Text excerpt:

-.-.-

Lesson 2-3 Tracking Image Features

This lesson will show how to identify and track reliable and stable features through a sequence of images.

Locate keypionts (point of interest, salient point)

I. Intensity Gradient and Filtering

The majority of the keypoint types is the distribution of brightness information over the image. High intensity gradient indicates the brightness changes rapidly, and those places might therefore be suitable keypoints.

Mathematically, the gradient is the partial derivative of the image intensity into both x and y direction. The approximation of gradient would be the intensity differences between neighboring pixels, divided by the distance between those pixels. We can also compute the direction as well as the magnitude of the intensity gradient vector.

Sobel operator is one of the most famous approaches to compute the gradient. They are 3x3 kernels, as small integer-valued filters.

Gaussian Filtering

Before computing the intensity gradient, we should apply noise filtering to get an accurate result. Gaussian filter is shifted over the image and combined with the intensity values beneath it. Two parameters can be adjusted:

Standard deviation: controls the spatial extension of the filter in the image plane. Larger the standard deviation, wider the area which is covered by the filter
Kernel size: defines the number of pixels around the center location will contribute to the smoothing operation

Gaussian filtering works by assigning each pixel a weighted sum of the surrounding pixels based on the heigh of Gaussian curve at each point. The largest contribution will come from the center pixel itself. The steps like:

Create a filter kernel with the desired properties (e.g. Gaussian smoothing or edge detection)

-.-.-

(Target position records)
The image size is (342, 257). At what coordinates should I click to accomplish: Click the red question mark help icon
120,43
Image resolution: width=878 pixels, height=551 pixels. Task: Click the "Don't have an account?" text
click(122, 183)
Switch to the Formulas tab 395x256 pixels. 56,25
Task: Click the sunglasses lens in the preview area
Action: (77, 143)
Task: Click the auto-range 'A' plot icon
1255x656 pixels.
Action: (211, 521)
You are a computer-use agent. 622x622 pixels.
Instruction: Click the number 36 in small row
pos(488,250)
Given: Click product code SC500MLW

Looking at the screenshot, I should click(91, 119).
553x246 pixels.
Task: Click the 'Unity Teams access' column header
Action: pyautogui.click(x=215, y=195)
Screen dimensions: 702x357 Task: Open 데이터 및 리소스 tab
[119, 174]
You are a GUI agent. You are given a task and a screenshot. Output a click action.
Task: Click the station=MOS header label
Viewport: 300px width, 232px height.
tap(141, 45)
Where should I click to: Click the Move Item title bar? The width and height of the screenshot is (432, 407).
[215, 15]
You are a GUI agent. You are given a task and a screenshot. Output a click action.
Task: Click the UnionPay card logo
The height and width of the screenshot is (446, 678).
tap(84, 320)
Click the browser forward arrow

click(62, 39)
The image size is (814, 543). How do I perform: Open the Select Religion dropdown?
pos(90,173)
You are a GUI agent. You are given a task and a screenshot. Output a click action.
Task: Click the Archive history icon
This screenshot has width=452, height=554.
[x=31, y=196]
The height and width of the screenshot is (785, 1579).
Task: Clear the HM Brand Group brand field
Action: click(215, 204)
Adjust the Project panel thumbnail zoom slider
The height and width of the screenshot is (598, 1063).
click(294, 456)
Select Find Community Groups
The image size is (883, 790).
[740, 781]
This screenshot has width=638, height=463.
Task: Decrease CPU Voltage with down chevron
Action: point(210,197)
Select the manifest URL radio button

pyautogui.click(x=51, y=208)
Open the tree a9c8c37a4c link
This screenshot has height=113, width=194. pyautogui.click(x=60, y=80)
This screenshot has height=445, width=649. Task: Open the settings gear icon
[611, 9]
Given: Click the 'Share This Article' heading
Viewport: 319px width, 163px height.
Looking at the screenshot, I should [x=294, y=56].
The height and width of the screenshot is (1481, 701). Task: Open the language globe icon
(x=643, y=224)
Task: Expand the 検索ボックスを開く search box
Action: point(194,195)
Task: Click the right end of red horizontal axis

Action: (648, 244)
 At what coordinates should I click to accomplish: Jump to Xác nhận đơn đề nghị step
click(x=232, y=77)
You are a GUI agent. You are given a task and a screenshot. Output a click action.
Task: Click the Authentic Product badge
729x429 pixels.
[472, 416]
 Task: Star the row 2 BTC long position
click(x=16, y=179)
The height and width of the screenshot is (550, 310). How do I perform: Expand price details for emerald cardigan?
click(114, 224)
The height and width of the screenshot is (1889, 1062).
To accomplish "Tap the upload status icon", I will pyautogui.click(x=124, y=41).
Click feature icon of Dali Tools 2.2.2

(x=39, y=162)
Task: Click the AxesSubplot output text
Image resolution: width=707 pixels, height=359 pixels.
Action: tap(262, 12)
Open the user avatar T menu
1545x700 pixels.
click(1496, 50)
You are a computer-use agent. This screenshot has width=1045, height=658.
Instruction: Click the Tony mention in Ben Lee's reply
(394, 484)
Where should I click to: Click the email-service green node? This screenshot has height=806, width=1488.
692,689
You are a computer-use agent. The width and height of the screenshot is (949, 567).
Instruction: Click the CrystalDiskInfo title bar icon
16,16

-.-.-

What you are asked to do:
Please write the next part of the lesson on tracking image features, starting right after its last sentence.

Expected answer:
Define the anchor point within the kernel (usually the center position) and place it on top of the first pixel of the image
Compute the sum of the products of kernel coefficients with the corresponding image pixel values beneath
Place the result to the location of the kernel anchor in the input image
Repeat the process for all pixels over the entire image.

Exercise: Image Filters and Gaussian Smoothing

In the gaussian_smoothing.cpp, before applying cv::filter2D(), the kernel coefficients must be normalized. (6854a85)

Exercise: Computing Intensity Gradient

In the gradient_sobel.cpp, create the sobel kernels and apply the filters to x and y directions respectively. (73a5b01)

In the magnitude_sobel.cpp, the processing pipeline is: convert the image to gray scale -> smooth it using cv::GaussianBlur() -> apply cv::filter2D() with sobel kernels in both x and y directions -> calculated the magnitude for each pixel based on the x/y gradient. (4d5fc96)

II. Keypoint Tracking

Keypoint detector: choose points from an image based on a local maximum of a function, such as the "cornerness" metric for Harris Corner Detector.

Descriptor: a vector of values, which describes the image patch around a keypoint.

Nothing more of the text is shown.